> _INPUT FOR THIS TASK_:
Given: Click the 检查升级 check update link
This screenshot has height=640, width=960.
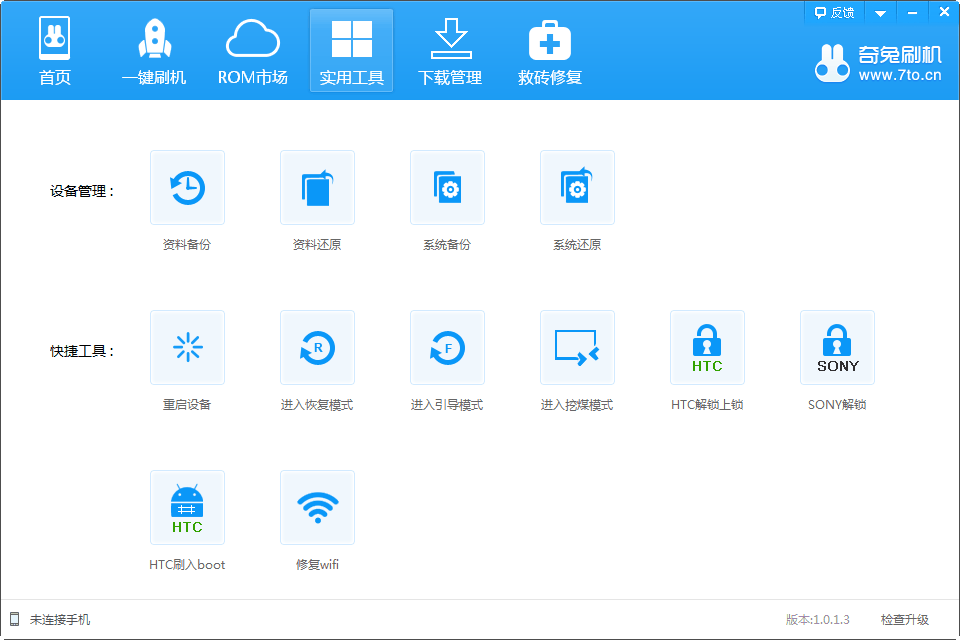Looking at the screenshot, I should tap(904, 620).
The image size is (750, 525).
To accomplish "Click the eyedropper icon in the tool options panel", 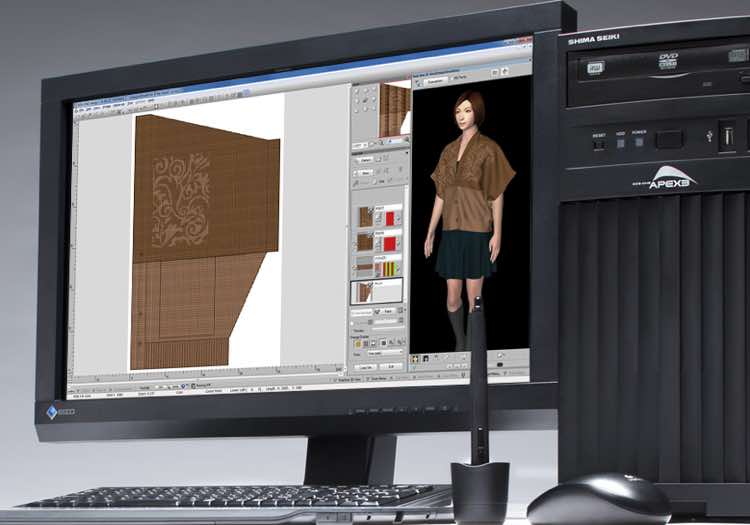I will pyautogui.click(x=355, y=183).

> _WORK TASK_:
Reproduce the material above exactly, first line through the line that contains "The image size is (750, 525).", minus the pictures.

> _ANSWER BOX_:
Given: Click the 检查升级 check update link
This screenshot has height=640, width=960.
Looking at the screenshot, I should tap(904, 620).
The image size is (750, 525).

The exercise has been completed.